3. It was the stand of the
appellants that the grant was made in Form I and, therefore, the land
will not come within the purview of the depressed class category and
would be under the general category. Therefore, it was submitted that
since they were in possession for more than 12 years from the date the
Act came into force they have perfected the title by adverse possession.
Legal representatives of the grantee filed appeal under Section 5A of
the Act before the Deputy Commissioner. The said Authority allowed the
appeal and set aside the order of the Assistant Commissioner holding
that in these cases grant has been made during 1957 under the Land
Revenue Code and the right of possession in respect of the grantee is
limited. It was noticed that there was a condition not to alienate the
land in question for a period of 10 years. In these cases the alienation
took place much before completion of the ten years period. Since the
land was alienated during the non-alienable period, the land vested with
the Government. It was also noticed that the period would be 30 years
and not 12 years as contented.
4. The matter was challenged by the
appellants before the learned Single Judge who dismissed the writ
petition but inter alia directed as follows:
Whether respondents 2 & 3 have been
the legal heirs of the grantee either as sons or adopted sons or in any
manner under the law. That question has yet to be decided by the
Assistant Commissioner when he has to restore the land to the grantee or
his heirs in pursuance of the appellate order.
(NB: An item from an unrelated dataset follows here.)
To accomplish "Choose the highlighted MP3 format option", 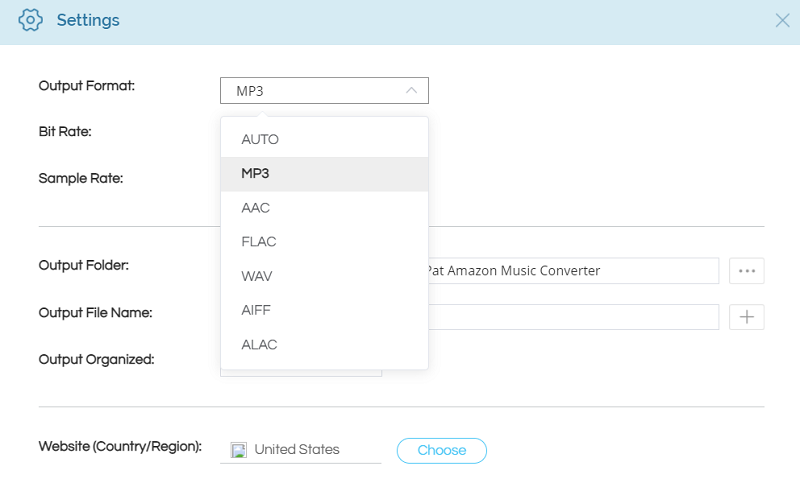I will coord(256,174).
Before actual delivering
and restoring possession, the Assistant Commissioner should examine this
question and if grantee or heirs are found in possession, the possession
has to be restored to them. But if it is not practicable and possible to
restore possession of the granted land to the grantee or his heirs under
Section 5(1)(b) later part will automatically stand vested in the
Government.
5. The matter was carried in writ
appeal. As noted above, the same was dismissed by the impugned order.
6. The stand taken before the High
Court essentially was that the land was granted under the non-depressed
class category and, therefore, the period is 12 years to substantiate
the plea about adverse possession.
7. Learned counsel for the
respondents on the other hand supported the orders passed by the Deputy
Commissioner and the High Court which held that the appellants were not
the first purchasers, they in fact are the second purchaser, and in both
Forms 1and Form 2 the non-alienable period is the same.
8. Above being the position there is
no merit in these appeals. Similar issues came up for consideration
before this Court in Guntaiah and Ors. v. Hambamma and Ors. [2005 (6)
SCC 228]. In paragraph 8 of the judgment, it was inter alia observed as
follows:
The finding of the Full Bench of the
Karnataka High Court is that if the grant is made under Rule 43-J, there
could not have been any condition restricting the alienation and if at
all there were any such conditions they are null and void. This view has
been taken for the reason that conditions restricting alienations are
given under clause (4) of Rule 43-G and these provisions would apply to
grant of lands made under the preceding rules and not apply to Rule 43-J
which comes after Rule 43-G of the Rules of 1960. This view has been
taken based on the title/marginal note of Rule 43-G. The Full Bench was
also of the view that under Rule 43-J, it is not stated that there shall
be any conditions prohibiting alienation. Therefore, the Court held that
Authorities were not empowered to impose any such conditions.
9. In view of what has been stated
above the inevitable conclusion is that the appeals are without merit,
deserve dismissal, which we direct. There will be no order as to costs.